Friday, 22 January 2010

Finding my happy pace

Sometimes, sitting and looking back from the vantage point of four years of increasingly more demanding run training, feel like I'll never be more than a middle distance runner.



I have spent many hours analyzing run splits and heart rate data and pace. Always looking at my pace. Always trying to reconcile the fact that I ain't going to do a 50 min 10k  or a 1:40 half if I'm averaging a 6 min/km pace.

I reconciled myself by thinking about all the time and effort that happily goes into family and work and the important relationships in my life. I grudgingly acknowledged that the overindulgence in certain vices including food may be keeping me from the leanness required to run fast and long.

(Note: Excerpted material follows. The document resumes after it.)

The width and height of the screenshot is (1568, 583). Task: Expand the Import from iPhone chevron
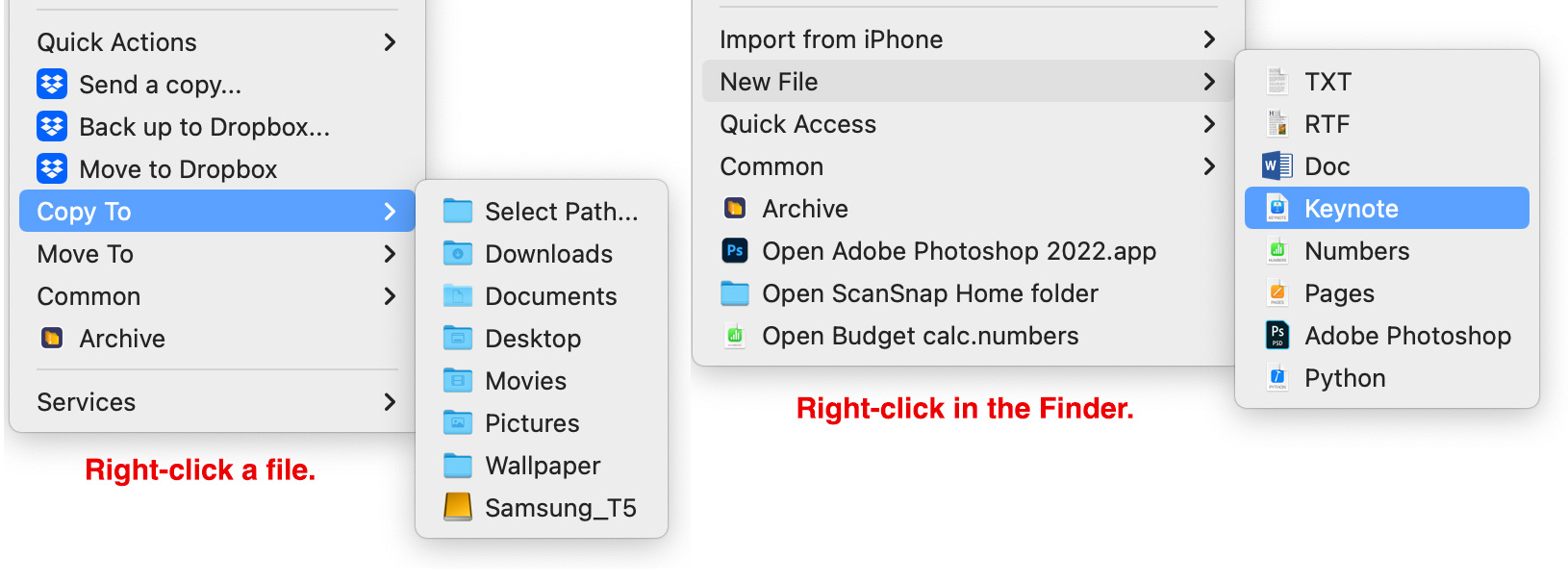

I even fall back to the old excuse that my body type may have been more suited for rugby or shot put or perhaps, philosophy.


But then putting on my balaclava and layers of black ninja clothing, I head outdoors into the night air and I forget everything. 

And find what I forgot.


I cut through the evening streets and then onto the bike path, like I was meant to do this my whole life. 
There is a GPS computer around my wrist but, for this moment,  I just don't care what it is calculating. 
The sounds of other people's raves fill my ears and build an evolving soundtrack to the sparks and sagas that ignite and swirl and dissipate in a reawakened consciousness.

Familiar dogs sniff my air approvingly, while their walkers recognize my red strobe flash and ninja garb and smile as I lope by.
Sweat percolates on my forehead and is brushed aside by my ever-present foil, the wind, that tests and teases me from behind every shrub and snowbank. 
I wind my way out and back on the path over bridges, along banked turns, through snow dunes and, ever so gingerly, over sheet ice. 
With every step, I remember what I forgot. 
A diurnal somnambulist, the dark, cold air reawakens and reinvigorates that which is eternal within me.
And then...just then, I find my perfect pace...not measured in time or distance but in all dimensions at once.

Exiting the outdoors and into the heated indoors, I remember, albeit briefly, why I run and bike and swim and sometimes combine the three. 

I also realize that the bytes stored on my GPS watch are not just run data, they draw a map of where I have been. 

They are my touchstone to get me closer to my happy pace...the perfect pace that transcends time and space.